Viele werden wohl spontan antworten: “Da die NSA Massenüberwachung betreibt!”. Auf der anderen Seite aber wurden bisher schon sehr viele Überwachungsprogramme der NSA veröffentlicht, und alle dienten eindeutig nur der gezielten Überwachung.

Ich versuche diese Frage aus der Sicht eines Netzwerktechnikers zu beantworten:

Teil meiner Arbeit ist die Fehlersuche im Netzwerk. Wenn sich z. B. ein Kunde über sporadische Netzwerkabbrüche beschwert, dann ist die Standard-Vorgehensweise wie folgt: Ich melde mich an dem betroffenen System an (oder einem Router davor) und speichere erst mal sämtlichen Netzwerkverkehr in eine Datei. Dann warte ich darauf, dass der Kunde den nächsten Abbruch meldet, lasse mir die zugehörige Uhrzeit geben und suche dann in der Datei nach den Gründen für den Abbruch.
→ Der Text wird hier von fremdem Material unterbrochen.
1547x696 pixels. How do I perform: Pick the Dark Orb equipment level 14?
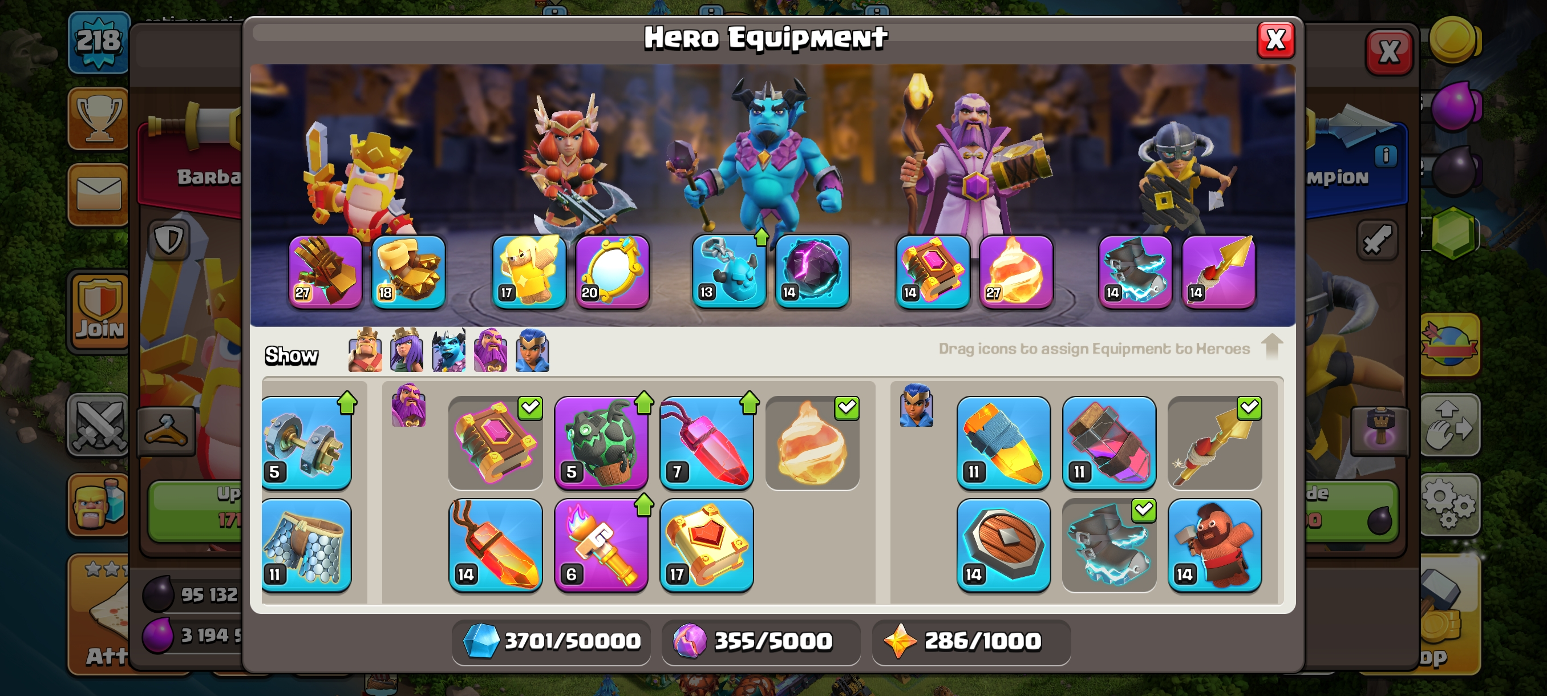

Ich mache dies aus zwei Gründen:
1. Es ist einfacher für mich, erst mal einfach alles zu speichern, als mir vorab schon überlegen zu müssen, welcher spezifische Netzwerkverkehr für die Fehlersuche relevant ist.
2. Stelle ich während der Fehlersuche fest, dass ich noch zusätzliche Daten benötige, dann habe ich die einfach schon, und muss die Messung nicht von vorne beginnen.

Meines Erachtens hat die NSA ganz ähnliche Gründe:
1. Es ist technisch wesentlich einfacher, erst mal alles zu speichern, als schon während der Speicherung alles durch aufwendige Filter laufen zu lassen.
2. Durchsucht die NSA den Datenverkehr nach Verdächtigen, und ergeben sich daraus neue Verdächtige, dann haben sie die zugehörigen Daten einfach schon.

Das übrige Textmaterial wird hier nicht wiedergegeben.